Размер шрифта
-
+

Девиация. Часть первая «Майя» - стр. 11


Я не то чтобы любил музыку – я без неё не жил. С раннего детства гармоника звуковых волн царствовала в Леанде и сопредельных королевствах. Она была апейроном вымышленной страны. По заветам неведомых древних, музыка создавала пространство, в котором обитала моя душа, а благодарная душа уже не могла проявиться без создаваемого пространства.

Каждодневно, следуя утреннему ритуалу, вне зависимости от опоздания, вчерашней тоски либо радости, ещё снулое тело тыкало в упругую клавишу магнитофона или осторожно нажимало рычажок, который опускал драгоценную иголку на виниловый диск.

С первыми аккордами мир обретал гармонию. Я зажигался, тлел, оживал. Разбуженный шаловливым венгерским Брамсом, я завтракал под елейные страдания «Самоцветов», наполнял день откровениями бардов (приведших меня к гитаре и стихам), созревая к вечеру до сердитой правды русского рока, из которого особо выделял раннего БГ и Цоя, игравших невесёлые песни людей.

Я мог днями слушать сладких итальянцев, картавую Патрисию и прочие бониэмы. Однако, не следуя за модой, сторонился западного металла, всякого рода реперов и рокеров, озлоблённых гугнивцев, создающих какофонию, в которой моей душе было жутко и неуютно (а что творилось в их душах, породивших такой лязг и вой – представить страшно).

Я любил гармонию, потому «Лебединое озеро» оставил. До той поры, когда балетные волны поглотили Одетту и Зигфрида, вымыл последний закуток. Леанда была готова к приёму высокой гостьи.

Оставалось лишь добыть необходимый охмурительный напиток, для чего пришлось тащиться к Юрке.


Юрка смотрел в телевизор. С экрана бубнил хмурый диктор.

– Ну? – приветствовал меня Юрка, не отрываясь от ящика.

– Одолжи бутылку.

– Чего? Тут ЧГПК, или, как его… Путч, короче.

– Ко мне девушка….

– Девушка! – передразнил Юрка, подскочил к телевизору, добавил звук. – Это путч! ПЕРЕВОРОТ! Ты мог представить, что у нас, в Стране Советов, случиться переворот, как у папуасов каких-нибудь, в Африке?

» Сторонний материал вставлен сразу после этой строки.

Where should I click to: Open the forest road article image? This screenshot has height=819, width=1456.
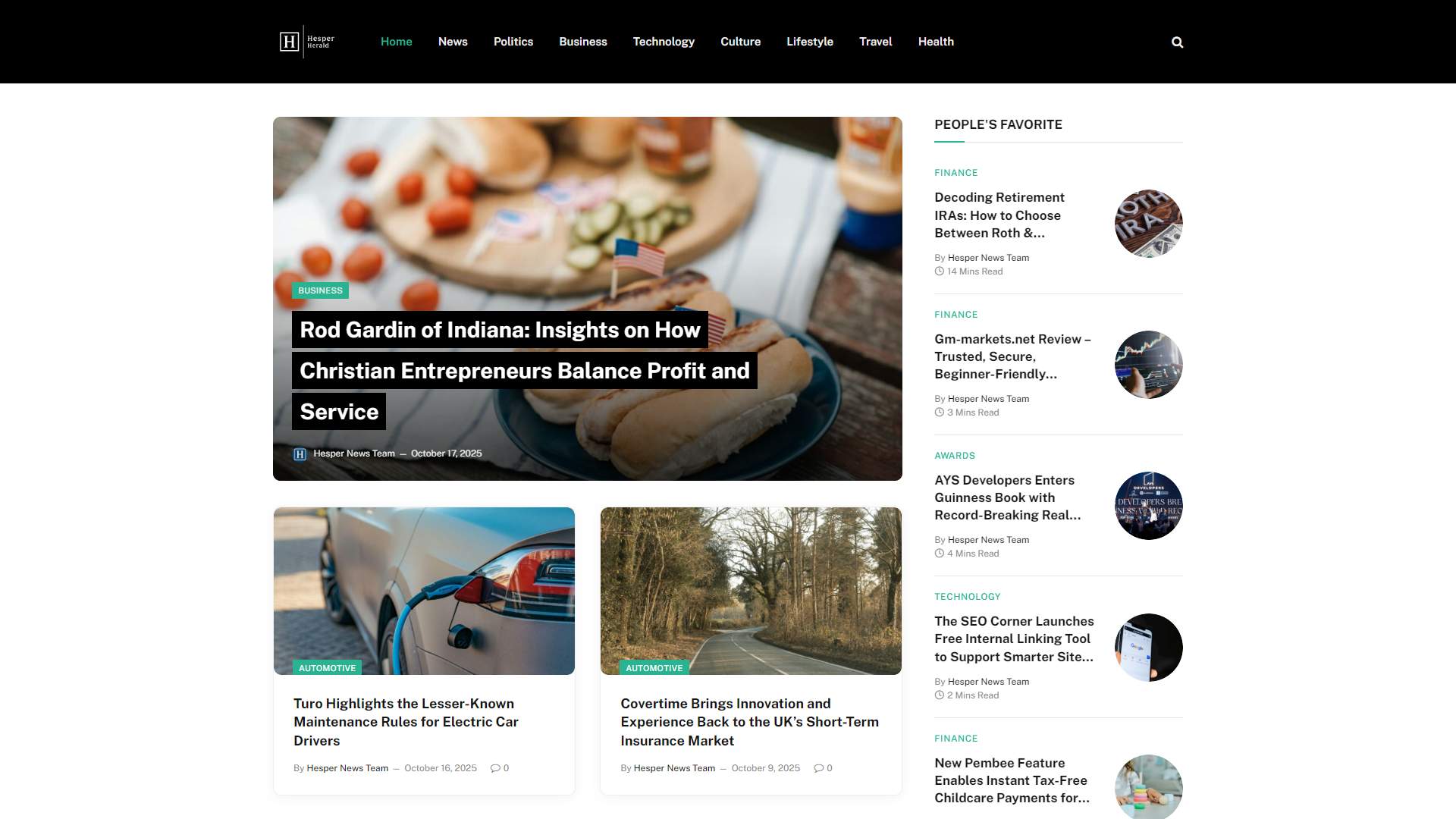click(x=751, y=591)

– Папуасы в Новой Зеландии.

– Один перец! В телевизоре брешут, а я по приёмнику слыхал: в Москве народ на улицы вышел, хотят помешать восстановлению режима… как его?

– Тоталитарного. Но это глупость. Если коммунисты не вернут власть – Союз развалиться. Понял?

– И мы станем независимыми? Ненька-Україна?

– Да. В первую очередь, независимыми от здорового глузду. Два раза так уже в истории случалось – только плохо кончилось.

– Когда?

– Учи материальную часть, боец! – хлопнул Юрку по плечу. – Я не за этим. Майю в гости пригласил – обещала прийти. Ликёр нужен, или винишко. Одолжи?

Юрка недовольно уставился на меня:

– Так и знал! Нет, чтобы придти, выпить, о политике потрепаться. Когда нет нужды – тебя от книжек не оторвёшь, – заворчал. – Такие времена настают!

– Времена больших перемен. Ладно! Мне некогда – давай, гони пузырь. Только нормальное, не палёнку.

– Решился, наконец. Давно пора. Вы хоть целовались?

– Что надо – то делали.

– Мало вериться. Но, по-любому… Обуздать такую кобылку.

– Она не кобылка!

– Как знать. Кстати, это я тебя познакомил, – подмигнул Юрка.

Он подошёл к монументальному шифоньеру, ещё хрущёвских времён, открыл меньшую створку, покопался внутри, извлёк бутылку с темно-красным содержимым.

– От души отрываю! Вишнёвая наливочка, двадцатипроцентовка – как раз для баб-с. Из ресторана – зацокал языком. – Держи, студент – для верного дела не жалко. Вспомни меня, когда разложишь.